Congress could theoretically include language in Graham-Cassidy precluding judicial review of administrative decisions regarding waivers, as Democrats did 13 separate times in Obamacare. But on this particular bill, such a provision likely would not pass muster with the “Byrd rule” that applies to budget reconciliation measures.

Specifically, language prohibiting judicial review would have no (or a minimal) budgetary impact, and would represent matter outside the committees with jurisdiction over the reconciliation bill (Senate Judiciary versus Senate Finance and HELP Committees), both points of order that would see the provision stricken absent 60 Senate votes (which the bill does not have) to retain it.

Given the ongoing political controversy surrounding pre-existing conditions, some moderates may view the inclusion of this phrase as critical to their support for the bill. But its inclusion could ultimately undermine the entire waiver process and one of conservatives’ prime goals from the “repeal-and-replace” process, namely relief from Washington-imposed regulatory burdens.

3. Encourages Activist Judges and Bureaucrats

4. Allows States to Waive Only Some Regulations

While states may waive some Obamacare regulations, they can’t waive others, an internal inconsistency that belies the promise of “flexibility.” For instance, states cannot waive the under-26 mandate if they so choose. Moreover, language on page 15 prohibiting a waiver of “any requirement under a federal statute enacted before January 1, 2009” precludes states from waiving regulations that preceded Obamacare, such as those related to mental health parity.

If the sponsors believe in state flexibility, they should allow states to waive all federal insurance regulations, even ones, such as the under-26 mandate or mental health parity, they may personally support. Or better yet, they should move to repeal the regulations entirely, and let states decide which ones they want to re-enact on the state level.

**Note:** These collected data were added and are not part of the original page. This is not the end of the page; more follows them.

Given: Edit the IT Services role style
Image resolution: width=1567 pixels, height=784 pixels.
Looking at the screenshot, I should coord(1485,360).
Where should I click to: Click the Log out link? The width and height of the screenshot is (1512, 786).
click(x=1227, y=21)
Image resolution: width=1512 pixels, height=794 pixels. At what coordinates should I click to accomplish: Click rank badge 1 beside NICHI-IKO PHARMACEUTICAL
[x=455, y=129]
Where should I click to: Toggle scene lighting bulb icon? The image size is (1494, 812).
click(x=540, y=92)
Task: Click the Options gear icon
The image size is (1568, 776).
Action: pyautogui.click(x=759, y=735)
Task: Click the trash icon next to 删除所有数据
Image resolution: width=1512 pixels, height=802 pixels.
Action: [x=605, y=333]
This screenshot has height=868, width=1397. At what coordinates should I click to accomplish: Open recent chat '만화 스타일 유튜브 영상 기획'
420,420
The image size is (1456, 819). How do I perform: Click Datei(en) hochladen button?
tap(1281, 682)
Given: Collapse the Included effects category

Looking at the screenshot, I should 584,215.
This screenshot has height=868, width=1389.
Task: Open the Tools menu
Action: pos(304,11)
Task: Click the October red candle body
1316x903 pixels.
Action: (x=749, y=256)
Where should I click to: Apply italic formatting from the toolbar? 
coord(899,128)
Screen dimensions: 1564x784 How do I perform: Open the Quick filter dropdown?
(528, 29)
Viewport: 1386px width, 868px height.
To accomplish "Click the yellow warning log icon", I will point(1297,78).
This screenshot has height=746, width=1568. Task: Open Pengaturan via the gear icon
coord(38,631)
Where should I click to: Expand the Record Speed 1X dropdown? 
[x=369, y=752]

5. No Funding Equals No Waivers

Because the bill explicitly ties waivers to federal funding, as noted above, the “cliff” whereby block grant funding ends in 2027 effectively ends waiver programs then as well. Such a scenario would put conservative policy-makers in the perverse position of asking Washington to increase federal spending, because any regulatory relief under Obamacare would otherwise cease.

Meaning of Federalism

The potential concerns above demonstrate how Graham-Cassidy may not provide full flexibility to states. Whether through cumbersome administrative requirements, a future Democratic administration, court rulings, or key omissions, states could find that as written, the bill’s promise of flexibility might turn into a mirage.

Given that, it’s worth remembering the true definition of federalism in the first place. Federalism should not represent states getting permission from Washington to take certain actions (and only certain actions). It should represent the people delegating some authority to the federal government, and some to the states. A bill that looked to do that—to remove the Obamacare regulatory apparatus entirely, and allow states to decide whether and what portions of the law they wish to reimpose—would help to restore the principles of federalism, and a true balance between Washington and the states.